A.2.2  Exercise ??: Days, Hours, Minutes, and Seconds (p. ??)

The following is one possible way of converting a number of seconds into a number of days, hours, minutes, and seconds:

days-HMS(240_000);

sub days-HMS (Int $seconds) {
    my $minutes = $seconds div 60;
    my $sec_left = $seconds mod 60;
    my ($hours, $min_left) = $minutes div 60, $minutes mod 60;
    my ($days, $hours_left) = $hours div 24, $hours mod 24;
    say "$days $hours_left $min_left $sec_left"; 
              #  prints: 2 18 40 0
}

The first two lines do the integer division and modulo operation separately. For the next two cases, we do both operations in one single line, using a list syntax.

The $minutes, $hours, and $days variables are all computed in essentially the same way. The code could be made more modular by using a subroutine to compute $minutes, $hours, and $days. Although fruitful subroutines will really be studied in the course of the next chapter, we have seen a couple of examples of them and can provide the gist about how they could be used:

sub div_mod (Int $input, Int $num-base) {
    return $input div $num-base, $input mod $num-base;
}
sub days-HMS (Int $seconds) {
    my ($minutes, $sec_left) = div_mod $seconds, 60;
    my ($hours, $min_left)   = div_mod $minutes, 60;
    my ($days, $hours_left)  = div_mod $hours, 24;
    say "$days $hours_left $min_left $sec_left"; 
}

To ask a user to enter a number of seconds, you might do this:

my $sec = prompt "Please enter the number of seconds: ";
days-HMS $sec.Int;

In real life, it would usually be good to verify that the user-provided input is a positive integer and ask again if it is not. As a further exercise, you might try to insert the above code into a recursive subroutine that prints an error message and calls itself again if the user input is not valid. The solution to the next exercise (Section ??) gives an example of a recursive subroutine designed to prompt the user to supply input again; this might help you figure out how to do it if you encounter difficulty.

┄┄┄┄┄┄┄┄┄┄┄┄┄┄┄┄┄┄┄┄

* _Required actions_
a. In the excerpt on converting seconds into days, hours, minutes, and seconds, what does the first version of the code print when called with 240_000?
b. Carry on the text about converting seconds into days, hours, minutes, and seconds, starting right after its final sentence.
The listing after this point comes from a separate source.

* _Supplied information_
┄┄┄┄┄┄┄┄┄┄┄┄┄┄┄┄┄┄┄┄

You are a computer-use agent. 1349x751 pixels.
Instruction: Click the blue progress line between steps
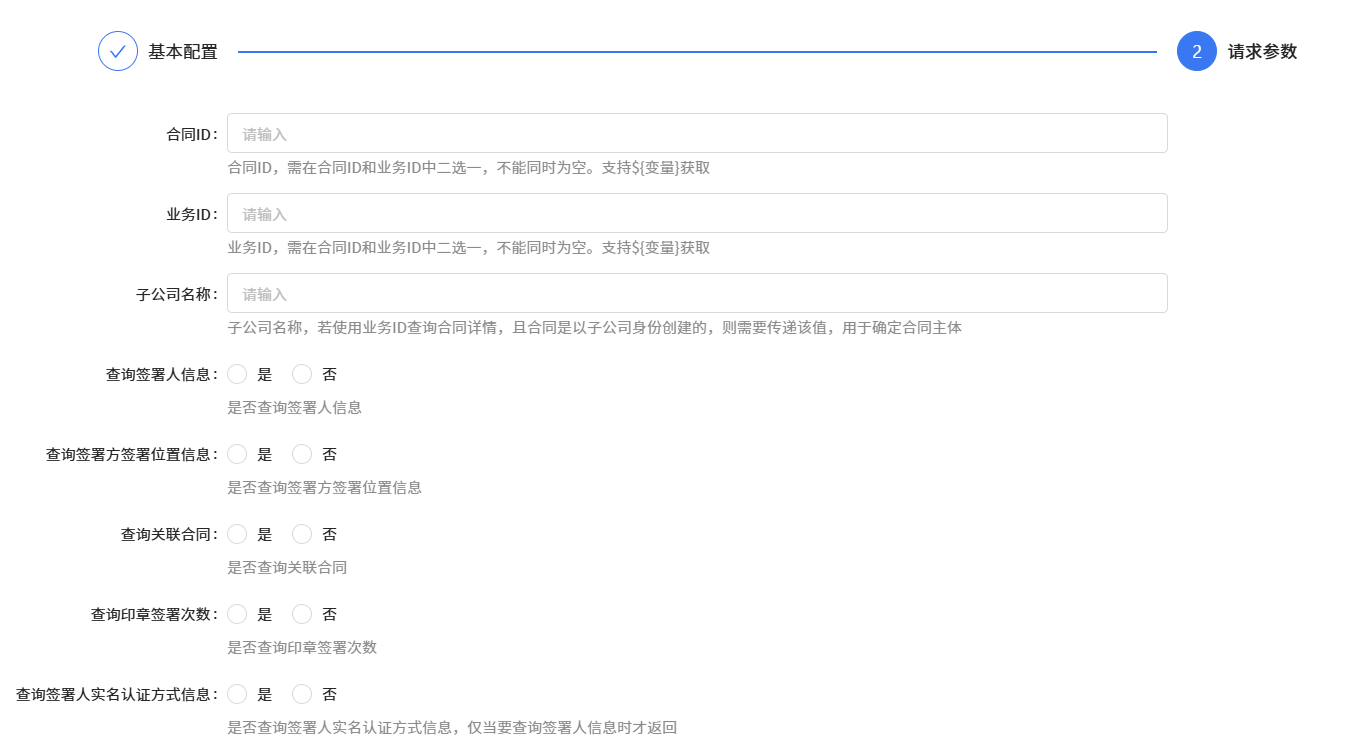pyautogui.click(x=700, y=51)
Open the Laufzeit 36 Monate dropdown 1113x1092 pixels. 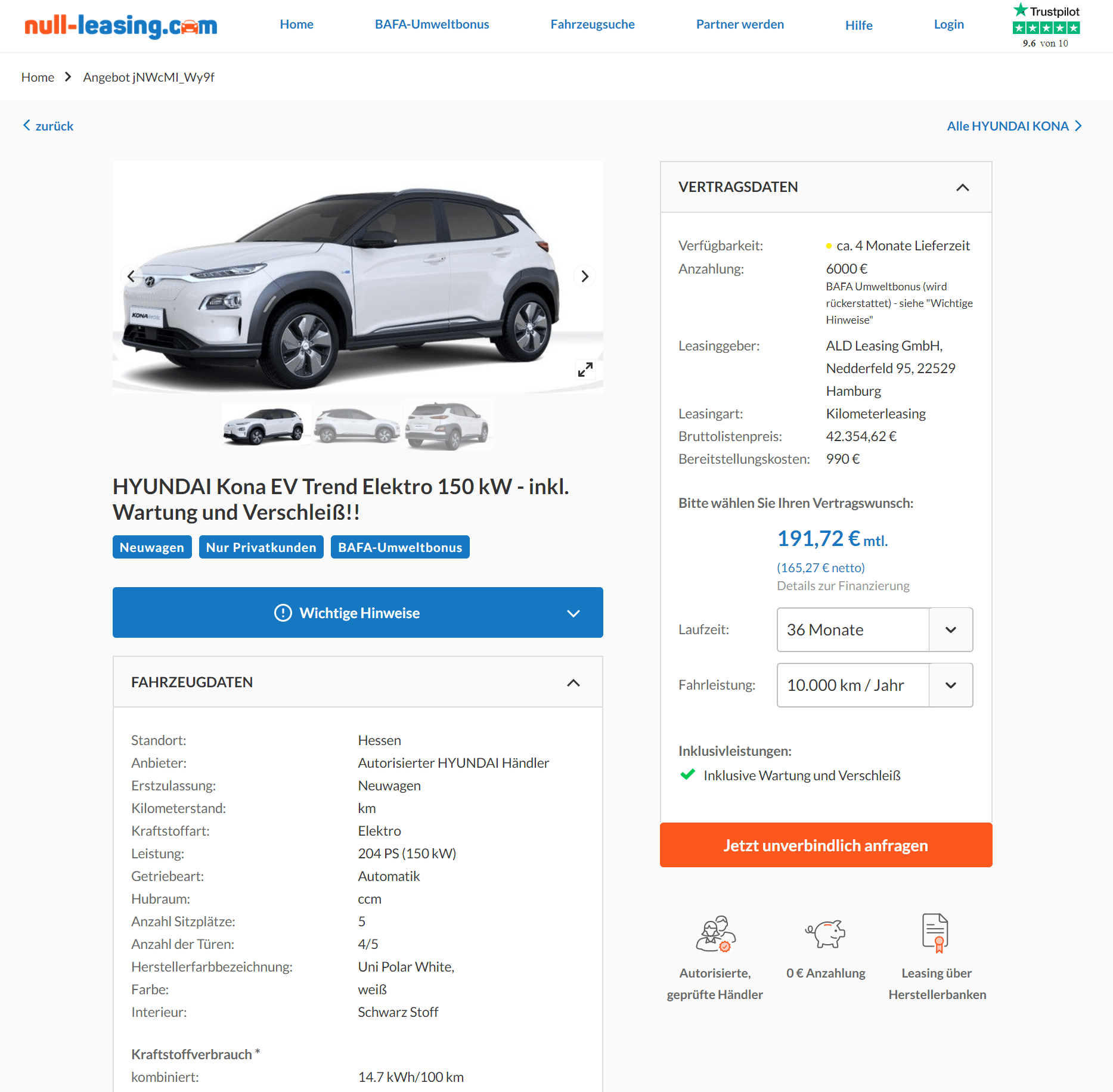pyautogui.click(x=875, y=629)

┄┄┄┄┄┄┄┄┄┄┄┄┄┄┄┄┄┄┄┄

* _Responses_
a. It prints "2 18 40 0".

b.
Try replacing the following code line:

say "$days $hours_left $min_left $sec_left"; 

with this one:

printf "%d days %d hours %d minutes %d seconds \n", days-HMS 240_000;

to see better-formatted output.

A.2.3  Exercise ??: Fermat’s Theorem (p. ??)

The check-fermat subroutine checks whether:

an + bn = cn 

is true for the supplied values of a, b, c, and n.

sub check-fermat (Int $a, Int $b, Int $c, Int $n) {
    if $a**$n + $b**$n == $c**$n {
        if $n > 2 {
            say "Holy smokes, Fermat was wrong!" if $n > 2;
        } elsif $n == 2 or $n ==1 {
            say "Correct";
        }
        return True; 
    }
    return False
}

say "Correct for 3, 4, 5, 2" if check-fermat 3, 4, 5, 2;
get-input();

sub get-input {
    say "Your mission, Jim, should you decide to accept it, is to ";
    say "provide values of A, B, C and n satisfying Fermat's equation:";
    say "  A ** n + B ** n = C * *n";
    my $a = prompt "Please provide a value for A: ";
    my $b = prompt "Please provide a value for B: ";
    my $c = prompt "Please provide a value for C: ";
    my $n = prompt "Please provide a value for the exponent: ";
    if check-fermat($a.Int, $b.Int, $c.Int, $n.Int) {
        say "The equation holds true for your values";
    } else {
        say "Nope. The equation is not right."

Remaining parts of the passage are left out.